Ce n’est pas seulement la Funai qui a des
responsabiltés dans cette histoire. Certains procès sont déjà au Ministère de
la Justice ou au Palacio do Planalto (siège du gouvernement) en attente de
décision. D’autres sont au STF ou au Tribunal Régional Fédéral de la 3º Région
(TRF 3) à São Paulo.
Le mouvement de récupération des terres, qui organise les
grandes assemblées (Aty Guasu) est une réaction à ce confinement que l’État
Brésilien a imposé aux Kaiowá Guarani. Ce confinement a été réalisé pour
viabiliser l’installation de l’industrie agricole dans la région : canne à
sucre, soja, élevage, maïs, produits pour l’exportation en partenariat avec des
multinationales comme Bunge, cargill, ADM, Monsanto…
Des poids lourds…
Oui, et pas seulement ceux là. La dispute est inégale car
les indigènes luttent en justice depuis des années contre des “fazendeiros” qui
emploient des avocats grâce à l’argent qu’ils retirent de ces terres. Ce n’est
pas juste, les entreprises qui achètent cette production doivent être
responsabilisées, c’est ce qui commence à se produire. Quelques entreprises ont
récemment annoncé qu’elles n’achèteraient plus la canne à sucre produite sur
des terres disputées, mais ce n’est encore que très limité.
Il n’y a aucun
indice de prise de telles mesures de la part de la Petrobras par exemple. Et la
BNDES (Banque Nationale de Développement Économique et Social), bien que
pressionnée depuis plusieurs années par les mouvements sociaux et le Ministère
Public Fédéral (MPF), n’a pas encore freiné les financements qui affectent ces
terres. Il y a de gros intérêts politiques en jeu, l’état du Mato Grosso do Sul
est gouverné depuis 2007 par le PMDB, “associé” du gouvernement fédéral .

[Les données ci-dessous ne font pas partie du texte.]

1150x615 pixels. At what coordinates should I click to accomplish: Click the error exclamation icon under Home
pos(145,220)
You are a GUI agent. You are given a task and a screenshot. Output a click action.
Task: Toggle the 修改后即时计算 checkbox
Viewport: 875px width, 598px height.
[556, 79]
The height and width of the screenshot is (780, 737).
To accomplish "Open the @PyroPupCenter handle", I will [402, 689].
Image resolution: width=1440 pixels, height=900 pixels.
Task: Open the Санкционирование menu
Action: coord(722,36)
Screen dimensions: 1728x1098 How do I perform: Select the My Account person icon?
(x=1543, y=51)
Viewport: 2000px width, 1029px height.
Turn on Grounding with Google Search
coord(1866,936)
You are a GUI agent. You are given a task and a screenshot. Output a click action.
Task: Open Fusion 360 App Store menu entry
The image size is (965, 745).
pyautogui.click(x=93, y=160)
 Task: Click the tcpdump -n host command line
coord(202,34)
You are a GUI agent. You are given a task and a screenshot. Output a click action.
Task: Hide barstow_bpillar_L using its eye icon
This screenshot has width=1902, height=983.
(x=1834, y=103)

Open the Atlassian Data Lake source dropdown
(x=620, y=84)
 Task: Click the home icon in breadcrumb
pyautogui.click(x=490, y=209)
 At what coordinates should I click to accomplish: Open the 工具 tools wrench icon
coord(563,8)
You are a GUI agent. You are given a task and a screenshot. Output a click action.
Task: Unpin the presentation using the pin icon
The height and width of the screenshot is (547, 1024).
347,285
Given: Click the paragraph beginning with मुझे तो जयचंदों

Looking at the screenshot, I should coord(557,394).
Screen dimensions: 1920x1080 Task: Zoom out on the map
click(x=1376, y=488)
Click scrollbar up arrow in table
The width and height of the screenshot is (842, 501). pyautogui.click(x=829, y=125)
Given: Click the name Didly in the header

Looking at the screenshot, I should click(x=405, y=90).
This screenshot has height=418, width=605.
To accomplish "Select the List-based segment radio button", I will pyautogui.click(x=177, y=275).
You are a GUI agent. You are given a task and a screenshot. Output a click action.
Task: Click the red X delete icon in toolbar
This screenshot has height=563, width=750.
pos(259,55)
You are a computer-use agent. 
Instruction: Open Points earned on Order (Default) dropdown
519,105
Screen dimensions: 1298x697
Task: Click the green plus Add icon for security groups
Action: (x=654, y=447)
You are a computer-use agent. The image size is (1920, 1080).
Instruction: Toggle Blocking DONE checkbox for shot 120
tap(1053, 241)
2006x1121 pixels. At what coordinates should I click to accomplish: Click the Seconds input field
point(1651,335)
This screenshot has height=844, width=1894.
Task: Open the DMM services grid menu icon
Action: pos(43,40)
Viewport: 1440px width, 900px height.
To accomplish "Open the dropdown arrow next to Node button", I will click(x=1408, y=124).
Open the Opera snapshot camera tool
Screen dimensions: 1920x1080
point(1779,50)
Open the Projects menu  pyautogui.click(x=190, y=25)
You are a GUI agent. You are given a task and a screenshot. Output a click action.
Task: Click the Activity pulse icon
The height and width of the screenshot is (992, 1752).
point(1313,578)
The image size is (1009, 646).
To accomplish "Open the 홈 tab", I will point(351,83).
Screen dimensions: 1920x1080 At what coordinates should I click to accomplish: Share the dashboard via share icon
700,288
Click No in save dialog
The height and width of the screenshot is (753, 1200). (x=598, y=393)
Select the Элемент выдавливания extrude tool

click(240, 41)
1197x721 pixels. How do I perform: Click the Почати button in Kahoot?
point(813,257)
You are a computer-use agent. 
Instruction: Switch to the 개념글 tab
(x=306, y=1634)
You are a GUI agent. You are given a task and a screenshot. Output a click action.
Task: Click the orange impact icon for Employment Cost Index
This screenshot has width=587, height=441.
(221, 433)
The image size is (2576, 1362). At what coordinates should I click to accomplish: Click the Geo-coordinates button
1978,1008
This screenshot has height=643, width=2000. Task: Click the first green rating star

Où en est cet aspect de la question aujourd’hui ?
Beaucoup des parties prenantes dans ce débat, ne nient plus
aujourd’hui la possibilité de payer des indemnités aux “fazendeiros” qui ont
réellement acquis ces terres de bonne foi. Nous savons que nombreux sont ceux
qui ont été poussés par le gouvernement fédéral ou de l’état à s’installer dans
la région.
Mais c’est un fait qu’ils ont aussi été nombreux à ne pas agir “de
bonne foi” lorsqu’ils ont contracté des hommes de main armés pour attaquer les
Indiens ou lorsqu’ils ont tenté de faire obstruction au travail de la Funai en
justice, dans la scène politique à Brasilia, ou lorsqu’ils ont menacé des
anthropologues comme cela s’est produit récemment.
De vraie bonne foi,
actuellement, il faut essayer d’aider à résoudre cette crise humanitaire dont souffrent
les Kaiowá et Guarani, et ne pas s’en laver les mains comme le font certains.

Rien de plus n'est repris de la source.